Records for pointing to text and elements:
=-=-=

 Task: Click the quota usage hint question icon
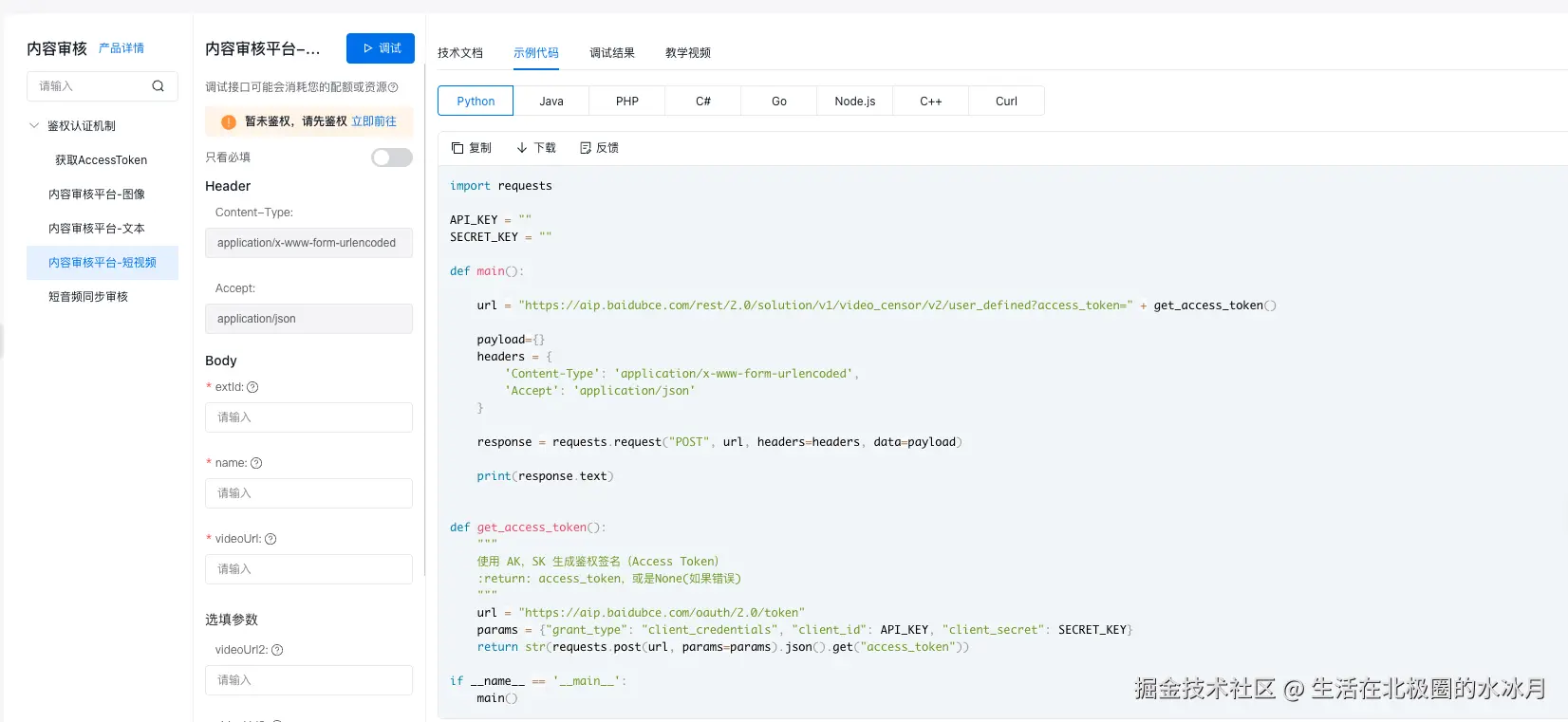(x=393, y=87)
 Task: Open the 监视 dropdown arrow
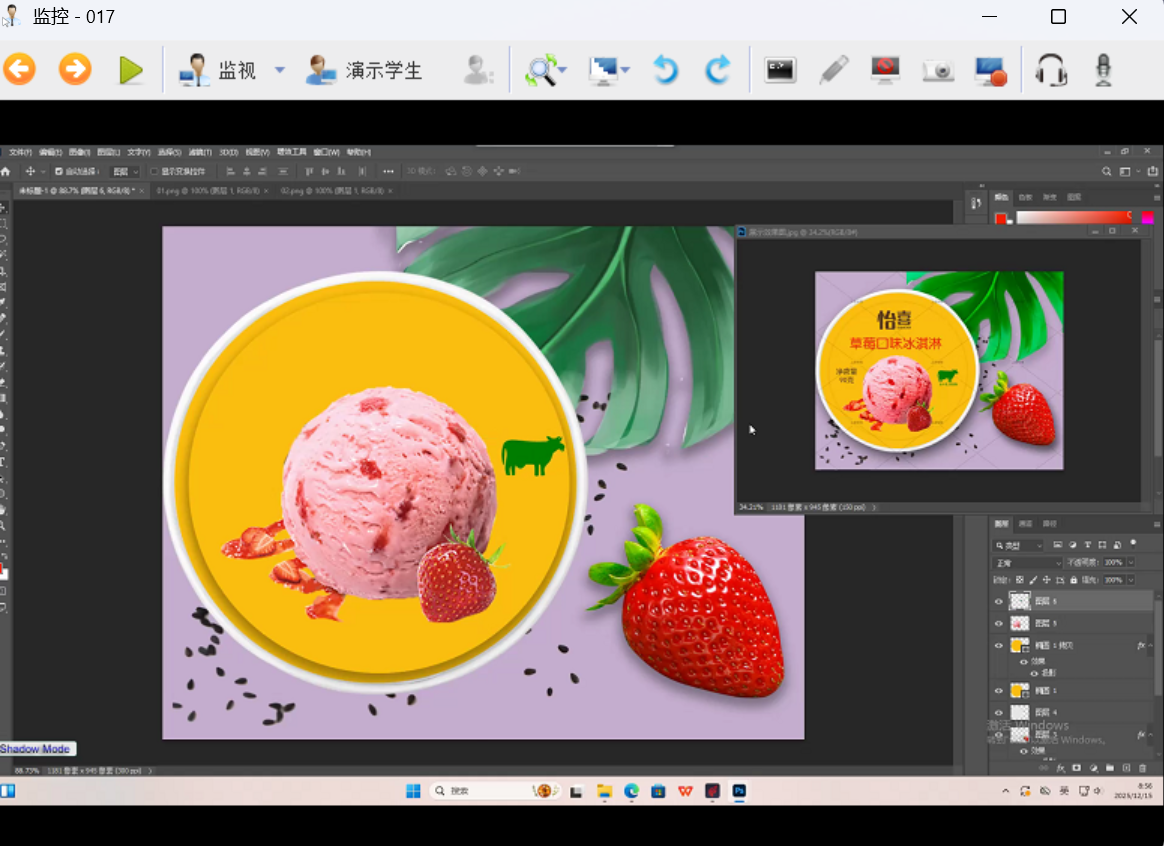point(280,70)
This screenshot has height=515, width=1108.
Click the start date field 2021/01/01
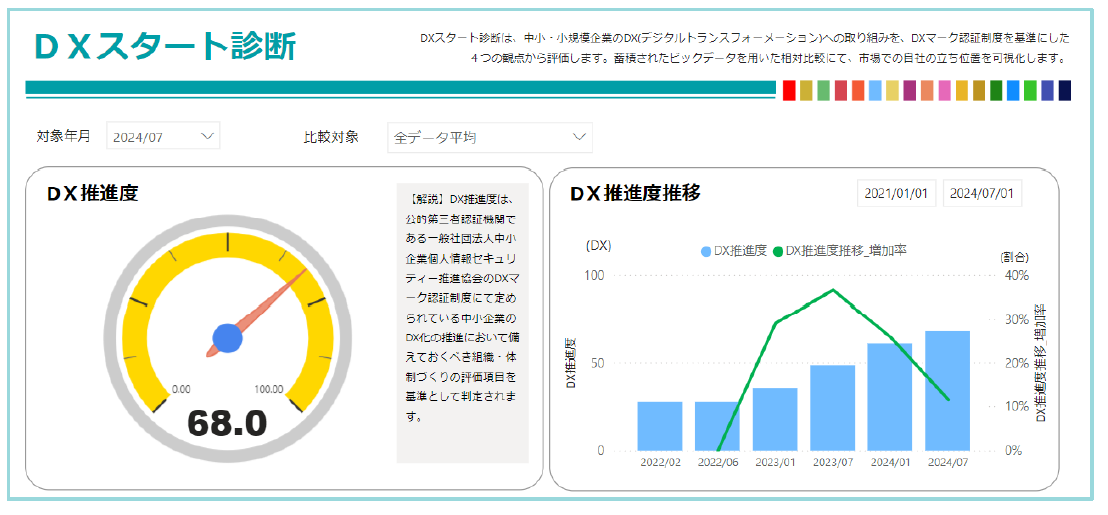896,193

=-=-=

◆ Instructions to follow:
Swap "Click" for "Tap" everywhere in the lines above and write them out again with nothing else altered. Omit the pictures from your answer.

◆ The completed task:
 Task: Tap the quota usage hint question icon
(x=393, y=87)
 Task: Open the 监视 dropdown arrow
point(280,70)
This screenshot has height=515, width=1108.
Tap the start date field 2021/01/01
896,193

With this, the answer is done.